The formula says that if the value in cell E4 is less or equal to zero, the negative number will be shown as positive and the positive number will be displayed as zero.
Note. If you want all the values in a waterfall chart lie above zero, you need to enter the minus sign ( - ) before the second cell reference (E4) in the formula. And two minuses will make a plus.
It means if the value in cell E4 is greater than zero, all the positive numbers will be displayed as positive and the negative ones as zero.
=B4+D4-C5in cell B5 and copy it down; include the End row.
This formula calculates base values that will prop up the rises and falls to the appropriate height.
Now your data are well-organized and you are ready to build the chart itself.
The graph appears in the worksheet, but it hardly looks like a waterfall chart. Take the next step and turn the stacked column graph into Excel bridge chart.
The time has come to know the secret. You just need to make the Base series invisible to get a waterfall chart from a stacked column.
The Format Data Series pane immediately appears to the right of your worksheet in Excel 2013 / 2016.
When the blue columns become invisible, just delete Base from the chart legend to completely hide all the traces of the Base series.
Let's finish up with a little formatting. First I will make the flying bricks brighter and highlight the Start and End values in the chart:
Here you can also experiment with the column outline or add special effects to them. Just use the Shape Outline and Shape Effects options on the FORMAT tab to make changes.
Then you should do the same trick with the Rise series.
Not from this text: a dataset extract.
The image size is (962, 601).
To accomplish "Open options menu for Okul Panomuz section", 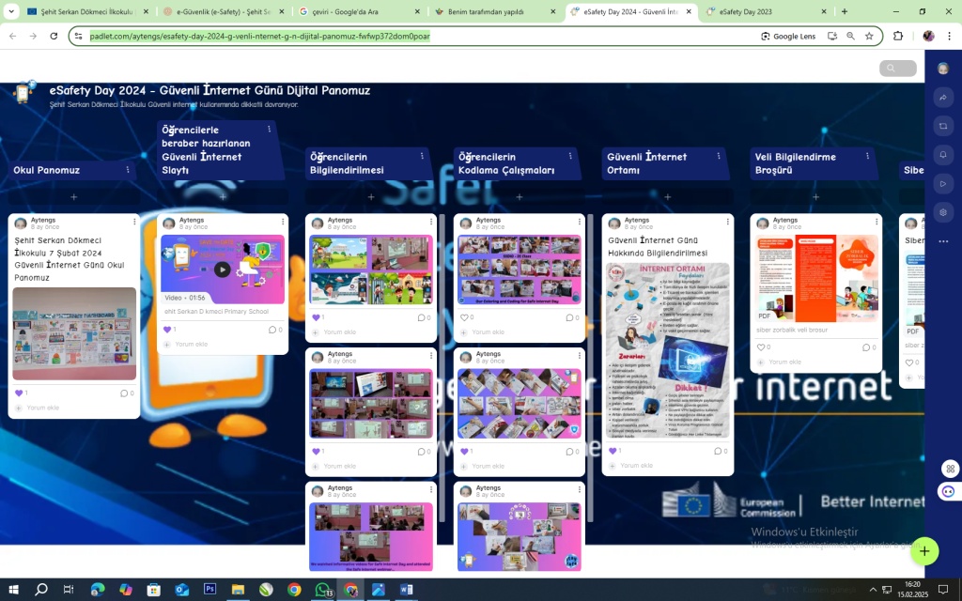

As for the Start and End columns, you need to color-code them individually, but they should be of the same color.
When you are done, the chart should look like the one below:
Note. Alternatively, you can change the color and outline of the columns in the chart by opening the Format Data Series pane or choosing the Fill or Outline options in the right-click menu.
Then you can remove excess white spaces between the columns to make them stand closer to one another:
Now the holes in the bridge chart are patched.
When you look at the waterfall chart above, some of the flying bricks seem to be of the same size. However, when you refer to the data table, you'll see that the represented values are different. For more accurate analysis I'd recommend to add data labels to the columns.
Repeat the process for the other series. You can also adjust the label position, the text font and color to make the numbers more readable.
Note. If there is an apparent difference in column size and the specifics aren't important, you can omit the data labels, but then you should add a Y-axis for better data interpretation.
When you are done with labeling the columns, just get rid of unnecessary elements such as zero values and the legend. You can also change the default chart title to something more descriptive. Please take a look at one of my previous blog posts how to add titles to Excel charts.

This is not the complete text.